[Pixel coordinate grounding data]
# # # #
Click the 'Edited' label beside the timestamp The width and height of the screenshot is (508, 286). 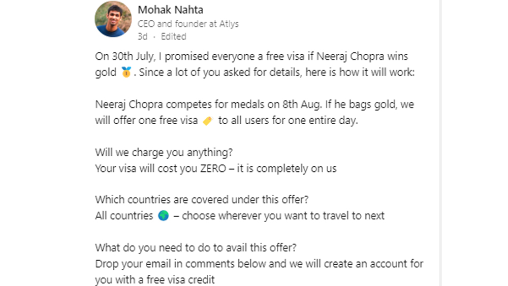174,37
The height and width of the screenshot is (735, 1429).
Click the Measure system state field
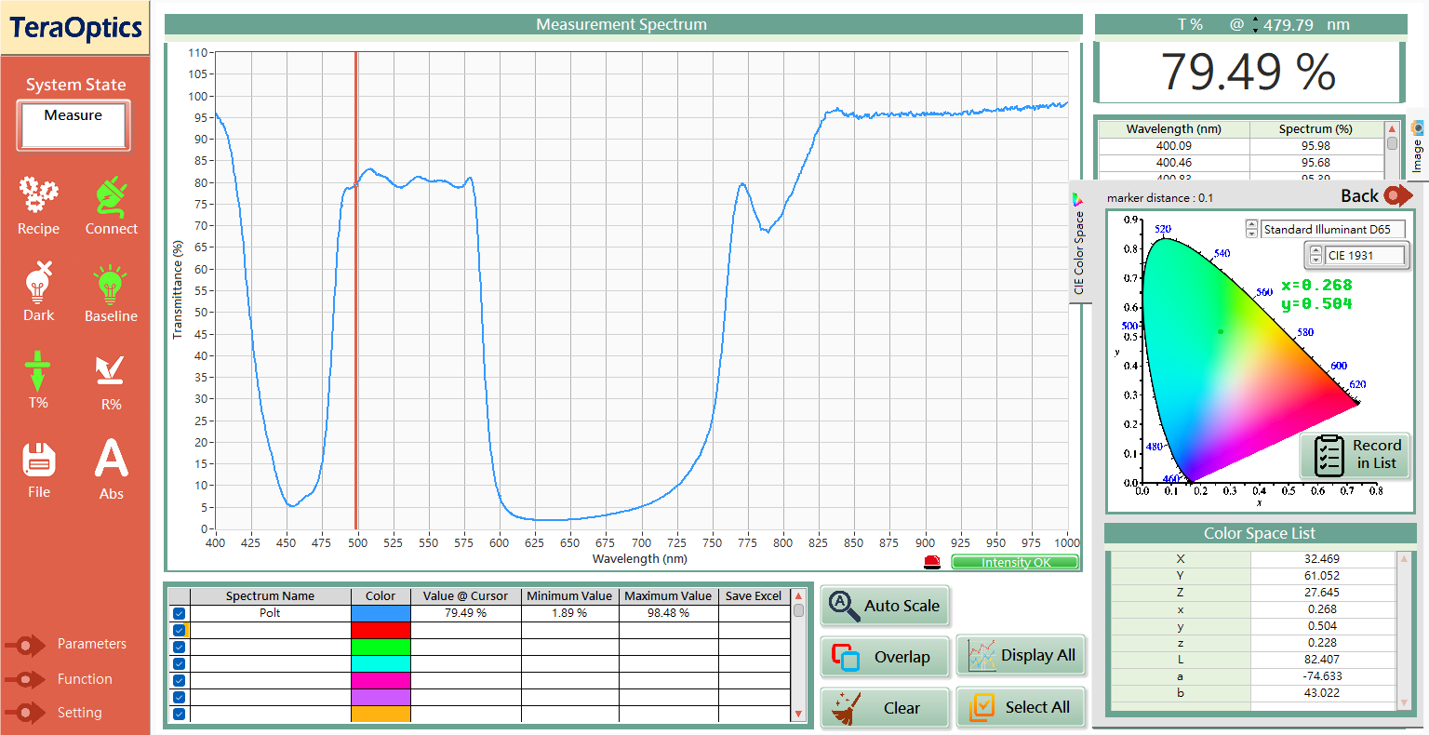73,125
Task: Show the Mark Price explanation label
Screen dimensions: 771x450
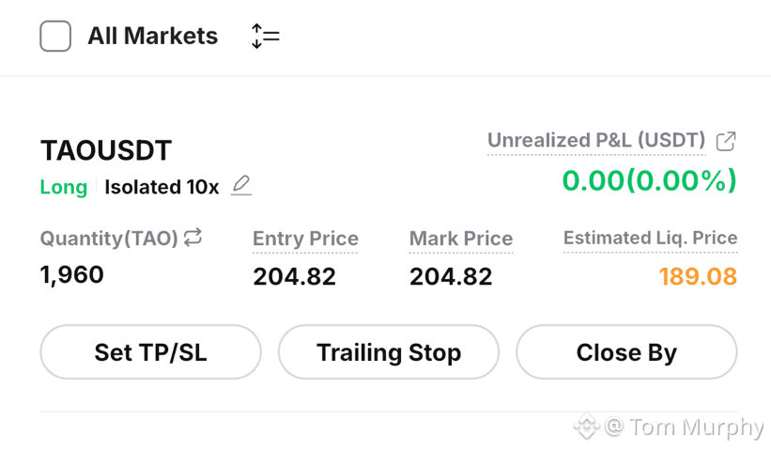Action: 461,239
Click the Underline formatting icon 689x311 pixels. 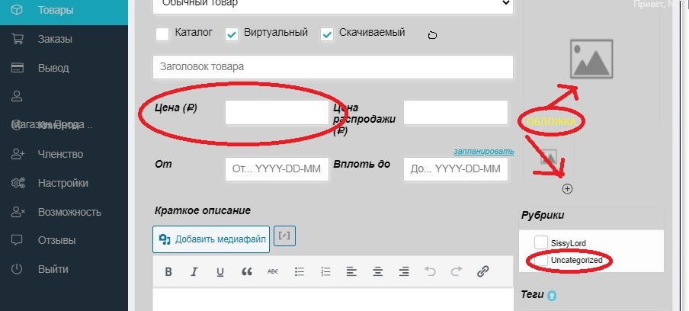220,271

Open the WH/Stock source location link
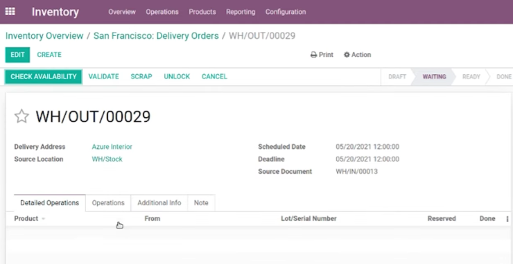(107, 159)
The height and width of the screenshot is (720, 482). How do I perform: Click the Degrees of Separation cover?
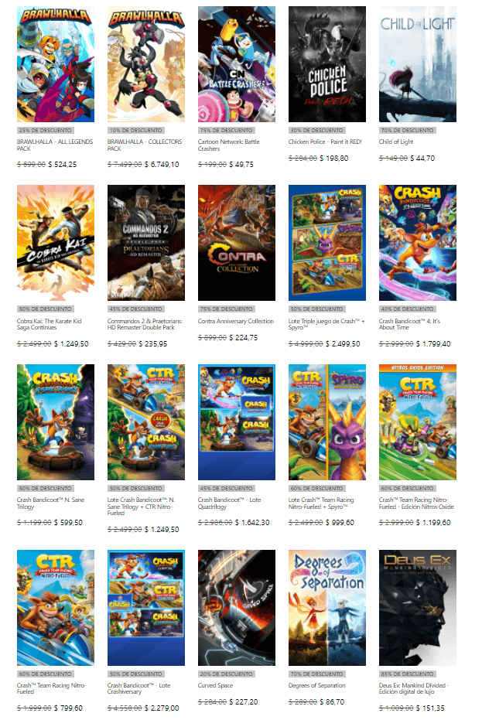click(327, 608)
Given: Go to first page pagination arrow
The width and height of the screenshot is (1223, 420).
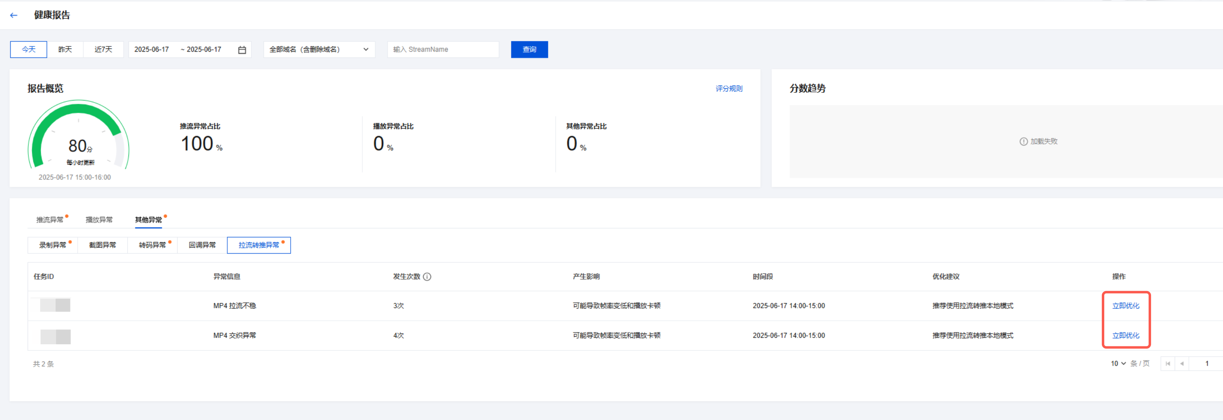Looking at the screenshot, I should pyautogui.click(x=1167, y=363).
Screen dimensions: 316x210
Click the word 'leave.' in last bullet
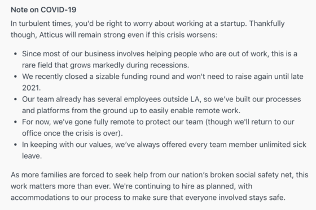32,156
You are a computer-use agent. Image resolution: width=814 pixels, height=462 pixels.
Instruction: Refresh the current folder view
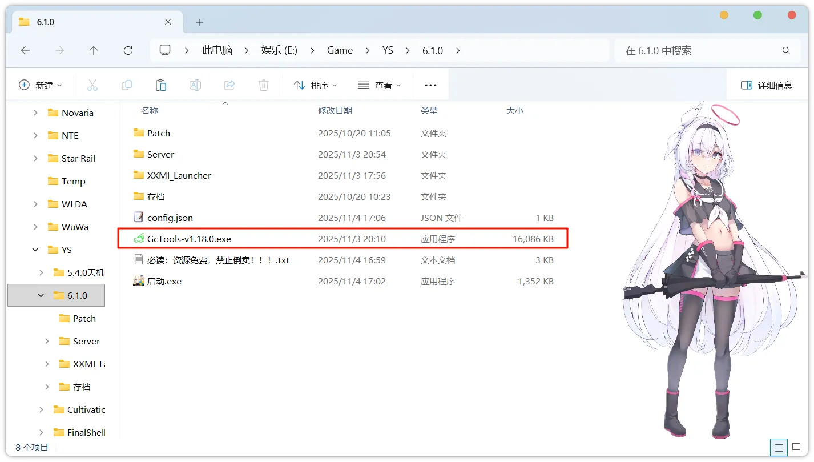coord(127,50)
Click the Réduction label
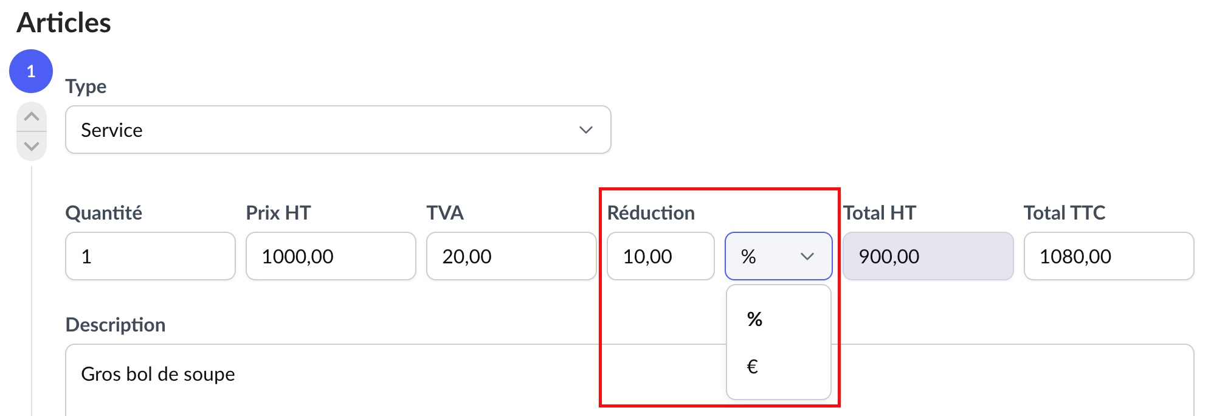The width and height of the screenshot is (1211, 416). tap(650, 213)
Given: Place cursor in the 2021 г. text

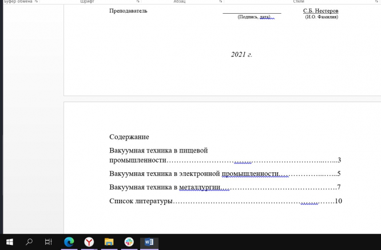Looking at the screenshot, I should point(241,55).
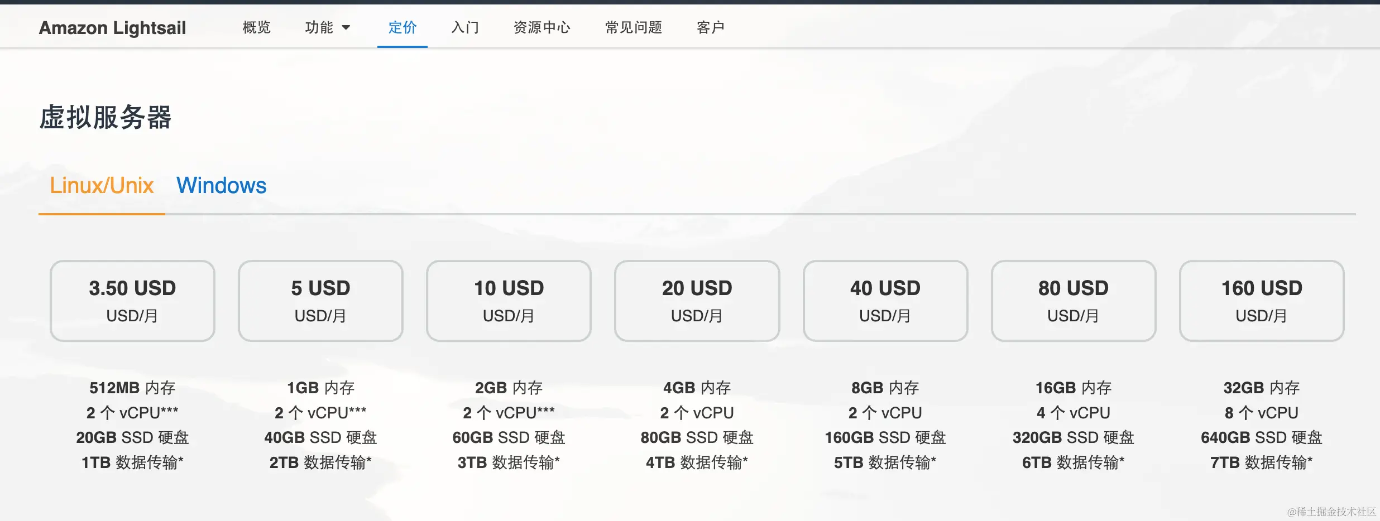Choose the 5 USD monthly plan
The width and height of the screenshot is (1380, 521).
coord(320,301)

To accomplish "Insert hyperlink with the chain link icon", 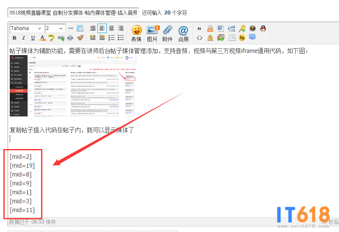I will coord(61,38).
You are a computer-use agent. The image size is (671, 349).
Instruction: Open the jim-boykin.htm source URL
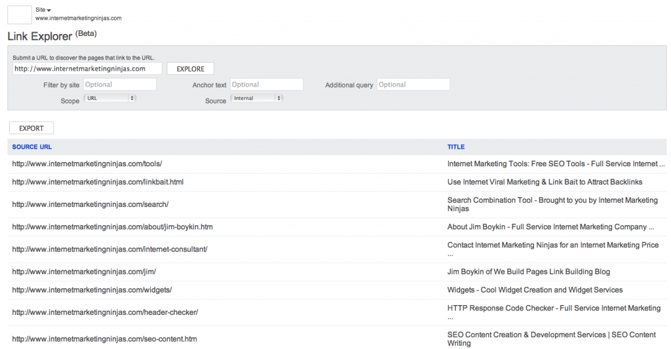coord(112,227)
# # # #
The lines you need are those with the word "agent"; list them from the entries.

SOLUTION TO THE EXERCISE ->
You are a computer-use agent. Image resolution: width=814 pixels, height=462 pixels.
You are a computer-use agent. The image size is (671, 349).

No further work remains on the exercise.